[PROBLEM STATEMENT] Repeat each line of the material below without change.

[LISTED ENTRIES]
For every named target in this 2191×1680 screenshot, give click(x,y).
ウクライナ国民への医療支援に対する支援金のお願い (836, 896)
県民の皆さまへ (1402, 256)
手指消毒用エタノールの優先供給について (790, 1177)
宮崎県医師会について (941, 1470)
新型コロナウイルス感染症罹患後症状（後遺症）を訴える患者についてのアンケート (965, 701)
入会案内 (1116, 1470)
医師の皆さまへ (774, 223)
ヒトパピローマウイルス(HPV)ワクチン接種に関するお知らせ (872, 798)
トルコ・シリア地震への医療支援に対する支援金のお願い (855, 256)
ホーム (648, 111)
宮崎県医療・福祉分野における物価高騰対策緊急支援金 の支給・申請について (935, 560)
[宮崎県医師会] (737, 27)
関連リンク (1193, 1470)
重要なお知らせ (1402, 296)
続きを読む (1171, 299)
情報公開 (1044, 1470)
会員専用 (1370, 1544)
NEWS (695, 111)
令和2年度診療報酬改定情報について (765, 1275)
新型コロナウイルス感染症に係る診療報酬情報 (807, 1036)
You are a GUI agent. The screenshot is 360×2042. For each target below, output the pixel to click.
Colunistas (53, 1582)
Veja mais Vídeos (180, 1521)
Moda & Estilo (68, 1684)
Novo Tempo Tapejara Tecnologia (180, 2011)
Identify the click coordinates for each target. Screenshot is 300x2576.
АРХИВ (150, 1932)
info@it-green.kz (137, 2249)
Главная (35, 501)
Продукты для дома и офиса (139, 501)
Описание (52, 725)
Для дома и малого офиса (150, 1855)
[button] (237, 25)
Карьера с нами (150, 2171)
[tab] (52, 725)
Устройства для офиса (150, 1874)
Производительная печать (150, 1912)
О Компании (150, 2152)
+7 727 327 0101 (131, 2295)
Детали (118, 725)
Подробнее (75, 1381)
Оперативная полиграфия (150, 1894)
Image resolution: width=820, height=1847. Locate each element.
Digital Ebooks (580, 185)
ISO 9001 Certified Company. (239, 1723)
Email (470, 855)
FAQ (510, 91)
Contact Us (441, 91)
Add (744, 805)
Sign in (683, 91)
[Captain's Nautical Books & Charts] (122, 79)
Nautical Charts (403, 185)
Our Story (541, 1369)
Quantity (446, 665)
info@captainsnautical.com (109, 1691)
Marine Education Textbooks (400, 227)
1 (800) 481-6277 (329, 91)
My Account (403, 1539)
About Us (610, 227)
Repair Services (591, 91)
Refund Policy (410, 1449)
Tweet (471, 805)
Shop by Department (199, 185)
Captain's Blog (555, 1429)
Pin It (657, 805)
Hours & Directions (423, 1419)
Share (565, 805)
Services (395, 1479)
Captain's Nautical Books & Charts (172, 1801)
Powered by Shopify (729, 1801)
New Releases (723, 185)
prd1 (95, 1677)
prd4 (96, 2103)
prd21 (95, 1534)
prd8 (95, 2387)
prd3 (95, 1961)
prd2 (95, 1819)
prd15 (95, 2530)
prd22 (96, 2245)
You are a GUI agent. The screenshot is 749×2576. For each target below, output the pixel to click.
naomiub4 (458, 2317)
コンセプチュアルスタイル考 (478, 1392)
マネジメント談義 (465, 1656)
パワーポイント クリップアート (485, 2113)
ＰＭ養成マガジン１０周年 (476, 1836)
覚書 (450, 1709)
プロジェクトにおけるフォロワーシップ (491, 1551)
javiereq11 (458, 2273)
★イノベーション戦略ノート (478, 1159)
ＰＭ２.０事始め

[PROBLEM SOLUTION]
For every named target in this 2191×1680 screenshot, give click(x,y).
ウクライナ国民への医療支援に対する支援金のお願い (836, 896)
県民の皆さまへ (1402, 256)
手指消毒用エタノールの優先供給について (790, 1177)
宮崎県医師会について (941, 1470)
新型コロナウイルス感染症罹患後症状（後遺症）を訴える患者についてのアンケート (965, 701)
入会案内 (1116, 1470)
医師の皆さまへ (774, 223)
ヒトパピローマウイルス(HPV)ワクチン接種に関するお知らせ (872, 798)
トルコ・シリア地震への医療支援に対する支援金のお願い (855, 256)
ホーム (648, 111)
宮崎県医療・福祉分野における物価高騰対策緊急支援金 の支給・申請について (935, 560)
[宮崎県医師会] (737, 27)
関連リンク (1193, 1470)
重要なお知らせ (1402, 296)
続きを読む (1171, 299)
情報公開 (1044, 1470)
会員専用 (1370, 1544)
NEWS (695, 111)
令和2年度診療報酬改定情報について (765, 1275)
新型コロナウイルス感染症に係る診療報酬情報 (807, 1036)
You are a GUI agent. The screenshot is 360×2042. For each target below, output the pixel to click.
Colunistas (53, 1582)
Veja mais Vídeos (180, 1521)
Moda & Estilo (68, 1684)
Novo Tempo Tapejara Tecnologia (180, 2011)
Identify the click coordinates for each target. Screenshot is 300x2576.
АРХИВ (150, 1932)
info@it-green.kz (137, 2249)
Главная (35, 501)
Продукты для дома и офиса (139, 501)
Описание (52, 725)
Для дома и малого офиса (150, 1855)
[button] (237, 25)
Карьера с нами (150, 2171)
[tab] (52, 725)
Устройства для офиса (150, 1874)
Производительная печать (150, 1912)
О Компании (150, 2152)
+7 727 327 0101 (131, 2295)
Детали (118, 725)
Подробнее (75, 1381)
Оперативная полиграфия (150, 1894)
Image resolution: width=820, height=1847. Locate each element.
Digital Ebooks (580, 185)
ISO 9001 Certified Company. (239, 1723)
Email (470, 855)
FAQ (510, 91)
Contact Us (441, 91)
Add (744, 805)
Sign in (683, 91)
[Captain's Nautical Books & Charts] (122, 79)
Nautical Charts (403, 185)
Our Story (541, 1369)
Quantity (446, 665)
info@captainsnautical.com (109, 1691)
Marine Education Textbooks (400, 227)
1 (800) 481-6277 (329, 91)
My Account (403, 1539)
About Us (610, 227)
Repair Services (591, 91)
Refund Policy (410, 1449)
Tweet (471, 805)
Shop by Department (199, 185)
Captain's Blog (555, 1429)
Pin It (657, 805)
Hours & Directions (423, 1419)
Share (565, 805)
Services (395, 1479)
Captain's Nautical Books & Charts (172, 1801)
Powered by Shopify (729, 1801)
New Releases (723, 185)
prd1 (95, 1677)
prd4 (96, 2103)
prd21 (95, 1534)
prd8 (95, 2387)
prd3 (95, 1961)
prd2 (95, 1819)
prd15 (95, 2530)
prd22 (96, 2245)
You are a GUI agent. The screenshot is 749×2576. For each target below, output the pixel to click.
naomiub4 (458, 2317)
コンセプチュアルスタイル考 (478, 1392)
マネジメント談義 (465, 1656)
パワーポイント クリップアート (485, 2113)
ＰＭ養成マガジン１０周年 (476, 1836)
覚書 (450, 1709)
プロジェクトにおけるフォロワーシップ (491, 1551)
javiereq11 (458, 2273)
★イノベーション戦略ノート (478, 1159)
ＰＭ２.０事始め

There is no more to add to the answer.